AVAILABLE RECORDS:
↓

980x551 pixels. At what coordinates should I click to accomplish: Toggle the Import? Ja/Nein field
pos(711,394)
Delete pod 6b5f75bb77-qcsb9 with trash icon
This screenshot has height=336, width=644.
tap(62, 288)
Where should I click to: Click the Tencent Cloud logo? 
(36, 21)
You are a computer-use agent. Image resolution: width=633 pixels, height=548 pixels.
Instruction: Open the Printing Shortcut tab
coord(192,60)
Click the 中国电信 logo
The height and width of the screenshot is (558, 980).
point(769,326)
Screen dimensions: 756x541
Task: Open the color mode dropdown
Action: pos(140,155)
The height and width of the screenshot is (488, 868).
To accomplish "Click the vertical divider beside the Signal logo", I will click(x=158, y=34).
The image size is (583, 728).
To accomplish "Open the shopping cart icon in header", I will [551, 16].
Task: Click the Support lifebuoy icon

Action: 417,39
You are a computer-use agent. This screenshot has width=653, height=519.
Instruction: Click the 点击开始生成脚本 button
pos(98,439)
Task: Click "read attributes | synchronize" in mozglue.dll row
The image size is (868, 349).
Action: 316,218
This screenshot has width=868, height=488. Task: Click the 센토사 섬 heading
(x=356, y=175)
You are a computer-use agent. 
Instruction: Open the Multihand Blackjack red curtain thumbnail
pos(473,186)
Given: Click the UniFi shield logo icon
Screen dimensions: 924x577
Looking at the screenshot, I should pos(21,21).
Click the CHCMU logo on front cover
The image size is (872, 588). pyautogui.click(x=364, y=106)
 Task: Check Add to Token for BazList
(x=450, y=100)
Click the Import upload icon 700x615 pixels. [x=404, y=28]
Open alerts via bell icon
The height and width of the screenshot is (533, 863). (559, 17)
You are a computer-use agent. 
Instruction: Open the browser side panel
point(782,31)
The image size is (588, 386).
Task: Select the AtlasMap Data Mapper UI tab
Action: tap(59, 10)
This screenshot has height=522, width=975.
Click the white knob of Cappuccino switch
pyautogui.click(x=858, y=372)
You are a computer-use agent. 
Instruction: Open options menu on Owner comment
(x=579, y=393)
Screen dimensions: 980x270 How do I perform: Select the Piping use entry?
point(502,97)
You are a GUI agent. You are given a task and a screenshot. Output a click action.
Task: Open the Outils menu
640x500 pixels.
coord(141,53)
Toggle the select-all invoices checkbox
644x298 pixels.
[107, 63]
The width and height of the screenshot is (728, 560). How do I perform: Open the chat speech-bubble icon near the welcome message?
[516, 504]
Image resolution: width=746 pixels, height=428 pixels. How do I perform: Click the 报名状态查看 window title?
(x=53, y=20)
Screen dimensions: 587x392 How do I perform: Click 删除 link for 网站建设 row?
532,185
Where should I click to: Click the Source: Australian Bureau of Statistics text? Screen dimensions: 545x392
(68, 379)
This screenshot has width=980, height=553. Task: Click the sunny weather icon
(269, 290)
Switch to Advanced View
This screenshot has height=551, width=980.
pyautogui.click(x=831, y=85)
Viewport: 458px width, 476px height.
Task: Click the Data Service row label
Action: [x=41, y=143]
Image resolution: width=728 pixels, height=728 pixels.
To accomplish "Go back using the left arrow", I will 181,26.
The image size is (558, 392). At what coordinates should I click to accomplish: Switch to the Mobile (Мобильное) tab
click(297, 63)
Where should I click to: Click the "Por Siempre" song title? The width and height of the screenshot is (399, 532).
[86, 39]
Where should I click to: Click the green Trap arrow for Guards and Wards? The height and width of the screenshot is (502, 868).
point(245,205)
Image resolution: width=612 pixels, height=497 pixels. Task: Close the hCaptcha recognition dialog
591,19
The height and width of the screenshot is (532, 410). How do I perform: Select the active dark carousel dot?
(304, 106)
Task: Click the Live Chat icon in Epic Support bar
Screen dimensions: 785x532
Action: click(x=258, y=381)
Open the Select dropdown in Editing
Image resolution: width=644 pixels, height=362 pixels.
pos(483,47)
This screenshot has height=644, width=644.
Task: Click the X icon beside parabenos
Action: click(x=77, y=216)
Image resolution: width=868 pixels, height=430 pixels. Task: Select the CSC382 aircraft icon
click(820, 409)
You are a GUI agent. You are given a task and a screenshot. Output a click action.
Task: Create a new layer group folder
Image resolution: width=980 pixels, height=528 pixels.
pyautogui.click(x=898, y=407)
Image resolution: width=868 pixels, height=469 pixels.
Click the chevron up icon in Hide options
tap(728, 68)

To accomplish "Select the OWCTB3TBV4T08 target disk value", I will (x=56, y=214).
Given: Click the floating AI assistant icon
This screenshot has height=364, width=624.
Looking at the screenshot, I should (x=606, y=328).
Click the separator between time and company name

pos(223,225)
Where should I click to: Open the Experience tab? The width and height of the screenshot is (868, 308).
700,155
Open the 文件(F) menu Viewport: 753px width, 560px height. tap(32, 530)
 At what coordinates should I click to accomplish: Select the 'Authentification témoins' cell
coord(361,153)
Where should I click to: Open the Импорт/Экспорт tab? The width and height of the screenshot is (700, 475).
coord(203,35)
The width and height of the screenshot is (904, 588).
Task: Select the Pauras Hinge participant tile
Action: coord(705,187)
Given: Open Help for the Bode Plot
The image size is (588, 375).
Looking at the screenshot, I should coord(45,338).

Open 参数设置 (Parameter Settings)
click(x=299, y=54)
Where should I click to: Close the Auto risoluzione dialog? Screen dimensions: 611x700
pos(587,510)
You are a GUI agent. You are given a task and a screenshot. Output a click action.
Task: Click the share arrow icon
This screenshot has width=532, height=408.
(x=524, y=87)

↑

YOUR OBJECTIVE: Keep every word the same. Retype all the material.

EXERCISE SOLUTION:
980x551 pixels. At what coordinates should I click to accomplish: Toggle the Import? Ja/Nein field
pos(711,394)
Delete pod 6b5f75bb77-qcsb9 with trash icon
This screenshot has height=336, width=644.
tap(62, 288)
Where should I click to: Click the Tencent Cloud logo? 
(36, 21)
You are a computer-use agent. Image resolution: width=633 pixels, height=548 pixels.
Instruction: Open the Printing Shortcut tab
coord(192,60)
Click the 中国电信 logo
The height and width of the screenshot is (558, 980).
point(769,326)
Screen dimensions: 756x541
Task: Open the color mode dropdown
Action: pos(140,155)
The height and width of the screenshot is (488, 868).
To accomplish "Click the vertical divider beside the Signal logo", I will click(x=158, y=34).
The image size is (583, 728).
To accomplish "Open the shopping cart icon in header", I will [551, 16].
Task: Click the Support lifebuoy icon

Action: 417,39
You are a computer-use agent. This screenshot has width=653, height=519.
Instruction: Click the 点击开始生成脚本 button
pos(98,439)
Task: Click "read attributes | synchronize" in mozglue.dll row
The image size is (868, 349).
Action: 316,218
This screenshot has width=868, height=488. Task: Click the 센토사 섬 heading
(x=356, y=175)
You are a computer-use agent. 
Instruction: Open the Multihand Blackjack red curtain thumbnail
pos(473,186)
Given: Click the UniFi shield logo icon
Screen dimensions: 924x577
Looking at the screenshot, I should pos(21,21).
Click the CHCMU logo on front cover
The image size is (872, 588). pyautogui.click(x=364, y=106)
 Task: Check Add to Token for BazList
(x=450, y=100)
Click the Import upload icon 700x615 pixels. [x=404, y=28]
Open alerts via bell icon
The height and width of the screenshot is (533, 863). (559, 17)
You are a computer-use agent. 
Instruction: Open the browser side panel
point(782,31)
The image size is (588, 386).
Task: Select the AtlasMap Data Mapper UI tab
Action: tap(59, 10)
This screenshot has height=522, width=975.
Click the white knob of Cappuccino switch
pyautogui.click(x=858, y=372)
You are a computer-use agent. 
Instruction: Open options menu on Owner comment
(x=579, y=393)
Screen dimensions: 980x270 How do I perform: Select the Piping use entry?
point(502,97)
You are a GUI agent. You are given a task and a screenshot. Output a click action.
Task: Open the Outils menu
640x500 pixels.
coord(141,53)
Toggle the select-all invoices checkbox
644x298 pixels.
[107, 63]
The width and height of the screenshot is (728, 560). How do I perform: Open the chat speech-bubble icon near the welcome message?
[516, 504]
Image resolution: width=746 pixels, height=428 pixels. How do I perform: Click the 报名状态查看 window title?
(x=53, y=20)
Screen dimensions: 587x392 How do I perform: Click 删除 link for 网站建设 row?
532,185
Where should I click to: Click the Source: Australian Bureau of Statistics text? Screen dimensions: 545x392
(68, 379)
This screenshot has width=980, height=553. Task: Click the sunny weather icon
(269, 290)
Switch to Advanced View
This screenshot has height=551, width=980.
pyautogui.click(x=831, y=85)
Viewport: 458px width, 476px height.
Task: Click the Data Service row label
Action: [x=41, y=143]
Image resolution: width=728 pixels, height=728 pixels.
To accomplish "Go back using the left arrow", I will 181,26.
The image size is (558, 392). At what coordinates should I click to accomplish: Switch to the Mobile (Мобильное) tab
click(297, 63)
Where should I click to: Click the "Por Siempre" song title? The width and height of the screenshot is (399, 532).
[86, 39]
Where should I click to: Click the green Trap arrow for Guards and Wards? The height and width of the screenshot is (502, 868).
point(245,205)
Image resolution: width=612 pixels, height=497 pixels. Task: Close the hCaptcha recognition dialog
591,19
The height and width of the screenshot is (532, 410). How do I perform: Select the active dark carousel dot?
(304, 106)
Task: Click the Live Chat icon in Epic Support bar
Screen dimensions: 785x532
Action: click(x=258, y=381)
Open the Select dropdown in Editing
Image resolution: width=644 pixels, height=362 pixels.
pos(483,47)
This screenshot has height=644, width=644.
Task: Click the X icon beside parabenos
Action: click(x=77, y=216)
Image resolution: width=868 pixels, height=430 pixels. Task: Select the CSC382 aircraft icon
click(820, 409)
You are a GUI agent. You are given a task and a screenshot. Output a click action.
Task: Create a new layer group folder
Image resolution: width=980 pixels, height=528 pixels.
pyautogui.click(x=898, y=407)
Image resolution: width=868 pixels, height=469 pixels.
Click the chevron up icon in Hide options
tap(728, 68)

To accomplish "Select the OWCTB3TBV4T08 target disk value", I will (x=56, y=214).
Given: Click the floating AI assistant icon
This screenshot has height=364, width=624.
Looking at the screenshot, I should (x=606, y=328).
Click the separator between time and company name

pos(223,225)
Where should I click to: Open the Experience tab? The width and height of the screenshot is (868, 308).
700,155
Open the 文件(F) menu Viewport: 753px width, 560px height. tap(32, 530)
 At what coordinates should I click to accomplish: Select the 'Authentification témoins' cell
coord(361,153)
Where should I click to: Open the Импорт/Экспорт tab? The width and height of the screenshot is (700, 475).
coord(203,35)
The width and height of the screenshot is (904, 588).
Task: Select the Pauras Hinge participant tile
Action: coord(705,187)
Given: Open Help for the Bode Plot
The image size is (588, 375).
Looking at the screenshot, I should coord(45,338).

Open 参数设置 (Parameter Settings)
click(x=299, y=54)
Where should I click to: Close the Auto risoluzione dialog? Screen dimensions: 611x700
pos(587,510)
You are a GUI agent. You are given a task and a screenshot. Output a click action.
Task: Click the share arrow icon
This screenshot has width=532, height=408.
(x=524, y=87)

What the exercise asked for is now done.